These were not the two pics included of the aforementioned stars, however these did pop up elsewhere as "fat examples" of the two ladies. Anyone who thinks this is fat needs to have their head examined!

Saturday, March 14, 2009

Food Log: D5

Bowl of Raisen Bran
1 fried egg and piece of toast
Footlong turkey sub from Subway (w/ two tomato slices, lettuce, and mayo)
2 packages of Stroganoff

Friday, March 13, 2009

Food Log: D4

Chinese take-out (Sweet and sour chicken, white rice, and crab rangoon)
Bowl of Raisen Bran
Leftover handburger patty
Mountain Dew

I can't remember what else!

Ban the Muffin Top











Skinny women, fat women, and in-between women all seem to fall prey to the Muffin Top phenomenon at alarming rates. With my most recent weight gain I am starting to sport one myself and that cannot happen!
Down with MT!

DATASET EXTRACT:
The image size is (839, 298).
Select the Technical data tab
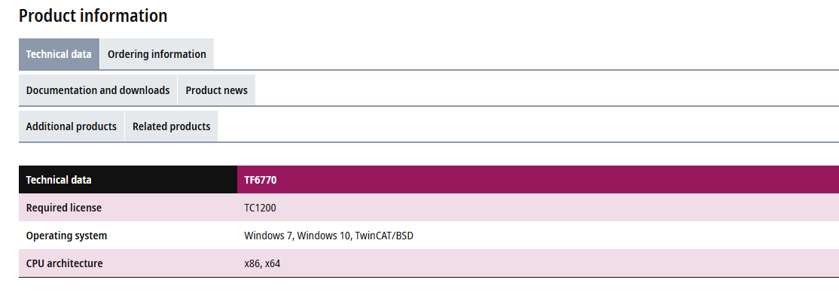pos(59,54)
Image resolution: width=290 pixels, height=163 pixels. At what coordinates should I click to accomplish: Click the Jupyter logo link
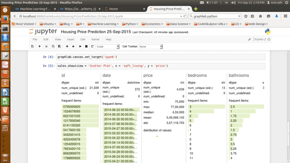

EXERCISE REQUIREMENTS:
1. Can you restate the paragraph of the blog excerpt that begins "Skinny women, fat women" more briefly, keeping its main facts?
2. In the blog excerpt, what did the writer eat from Subway on Saturday, March 14, 2009?
3. Write out the part of the blog excerpt that begins at the words "Chinese take-out (Sweet" and stop after "remember what else!".

EXERCISE ANSWERS:
1. Women of every size often get a Muffin Top. After gaining weight recently, the writer is starting to get one too and is determined to stop it.

2. A footlong turkey sub with two tomato slices, lettuce, and mayo.

3.
Chinese take-out (Sweet and sour chicken, white rice, and crab rangoon)
Bowl of Raisen Bran
Leftover handburger patty
Mountain Dew

I can't remember what else!